The Edinburgh International Festival celebrates the music of Ayrshire-born James MacMillan and his long-held relationship with the International Festival in a series of special performances across the Festival City in his 60th birthday year (10-17 August). Spanning his religious, orchestral, solo and major symphonic works and including the world premiere of his fifth symphony, the International Festival’s MacMillan focus will feature all three of Scotland’s national orchestras, the National Youth Choir of Scotland, and The Sixteen in its 40th anniversary season.

The Edinburgh International Festival has a long history of performing and commissioning MacMillan’s music – he was a featured composer at the 1993 International Festival, his first opera Inés de Castro was premiered in 1996, and his Since it was the day of preparation… was unveiled in 2012, among many other performances. In this special series to celebrate his 60th birthday, the International Festival brings together first performances – a major world premiere, as well as Scottish premieres – and performers, many of whom are long-time collaborators of MacMillan’s, in a celebration of the full range of his output, culminating in the world premiere of his major new choral symphony – Symphony No. 5: 'Le grand Inconnu' – a meditation on the mystery of the Holy Spirit.

Performances include:

  • Edward Gardner leads The King’s Singers, Edinburgh Festival Chorus, RSNO Junior Chorus and the Royal Scottish National Orchestra in the premiere of a new version of MacMillan’s Quickening (10 August). The composer has adapted the work to include the six solo voices of The King’s Singers and has incorporated a movement from A Rumoured Seed written for the group. This 2018 version is available as an alternative to the original 1998 version composed to include the four solo voices of The Hilliard Ensemble. Quickening sets poetry by Michael Symmons Roberts exploring themes of birth and renewal.

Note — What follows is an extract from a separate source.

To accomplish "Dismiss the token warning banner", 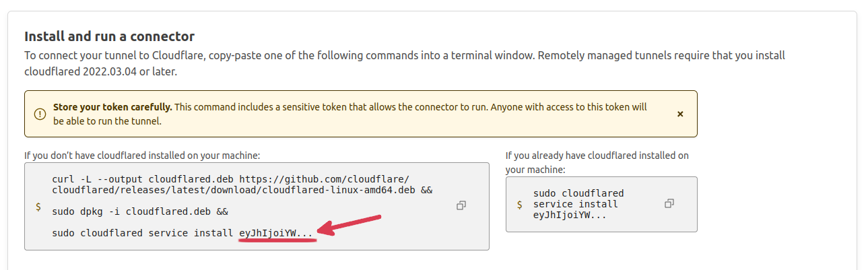I will tap(680, 114).
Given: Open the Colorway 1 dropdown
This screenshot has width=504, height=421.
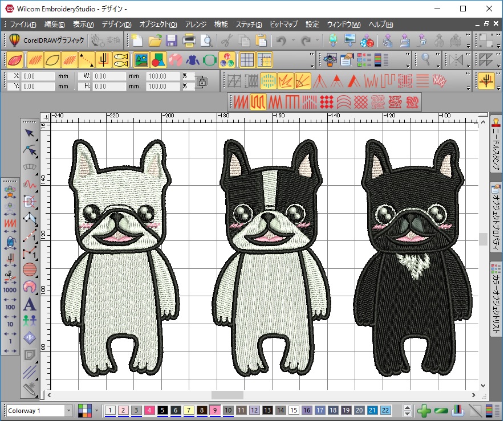Looking at the screenshot, I should 68,410.
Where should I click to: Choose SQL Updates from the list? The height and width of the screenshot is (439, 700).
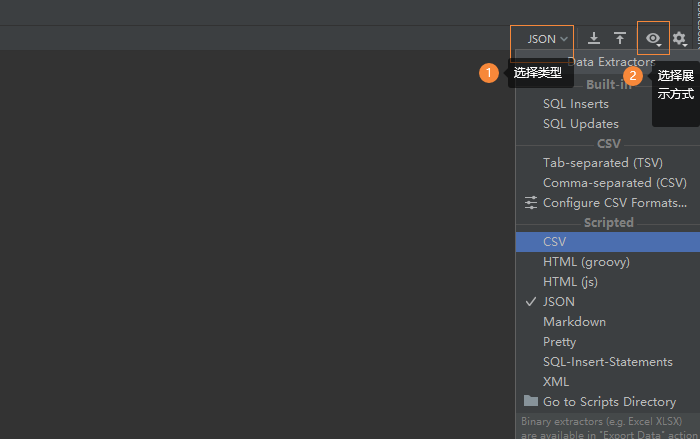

  • At Greyfriars Kirk, the young performers of the National Youth Choir of Scotland are joined by tenor Gwilym Bowen, Whitburn Brass Band, Quatuor Mona Quartet and others to perform MacMillan’s oratorio, All the Hills and Vales Along (16 August). Setting texts by Scottish war poet Charles Hamilton Sorley, the piece was commissioned to mark the Armistice Centenary in 2018. The concert also includes The Culham Motets for unaccompanied choir composed by MacMillan in 2015.

  • The BBC Scottish Symphony Orchestra and Portuguese conductor Joana Carneiro are joined by organist Stephen Farr to perform the Scottish premiere of MacMillan’s organ concerto, A Scotch Bestiary before exploring the intense drama of MacMillan’s concerto for orchestra Woman of the Apocalypse (17 August).

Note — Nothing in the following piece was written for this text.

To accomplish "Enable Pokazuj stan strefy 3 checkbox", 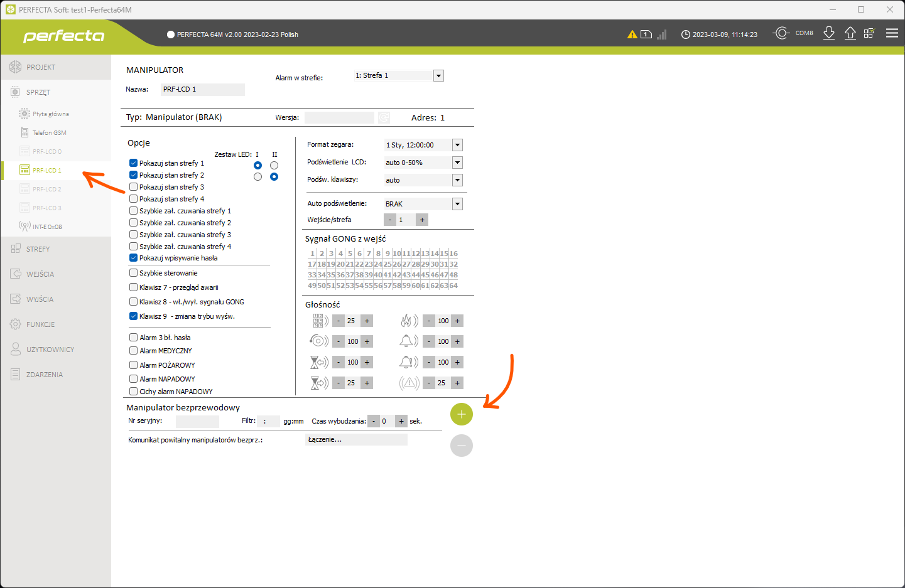I will coord(133,187).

  • The Scottish Chamber Orchestra, The Sixteen and Genesis Sixteen pair MacMillan’s mid-period Symphony No.2 – a work he wrote for the SCO in 1999 – conducted by the composer himself, with the world premiere of MacMillan’s Symphony No.5: ‘Le grand Inconnu’ (a Genesis Foundation commission for Harry Christophers and The Sixteen) conducted by Harry Christophers (17 August). This concert will be recorded for future broadcast on BBC Radio 3.

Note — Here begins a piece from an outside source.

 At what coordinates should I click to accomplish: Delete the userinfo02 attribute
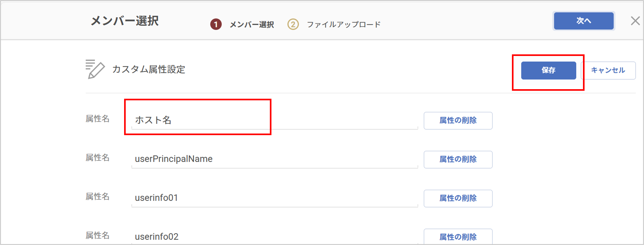458,237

  • The Nash Ensemble performs MacMillan’s chamber work Fourteen Little Pictures, a set of 14 separate miniatures stitched together and interwoven to form a single through-composed work, at the Queen’s Hall (17 August).

James MacMillan comments on his professional and personal connection with the Edinburgh International Festival: “I feel very proud that a focus on my music is taking place in my home country and at a festival which I’ve loved since I was a teenager. As a composer I have had a long history with the Edinburgh International Festival stretching back to the early 1990s. The festival premiered my first opera Inés de Castro in 1996 and I’m delighted that my latest work, my fifth symphony, will be unveiled in Edinburgh this summer alongside other performances of my work. I also feel a particularly personal connection with the festival having been in the audience at many of its concerts since my student days and over the years it has always had that special air of excitement about it. I have an ideal listener in my mind when I write a new work – a listener who is as curious about music as I am. The Edinburgh International Festival audience embraces that same curiosity and I look forward to experiencing the festival’s performances of my music – both new and older works – with them in August.”

Sir James MacMillan at 60 is supported by the Scottish Government Festivals Expo Fund.
Symphony No.5: ‘Le grand Inconnu’ is commissioned by the Genesis Foundation for Harry Christophers and The Sixteen.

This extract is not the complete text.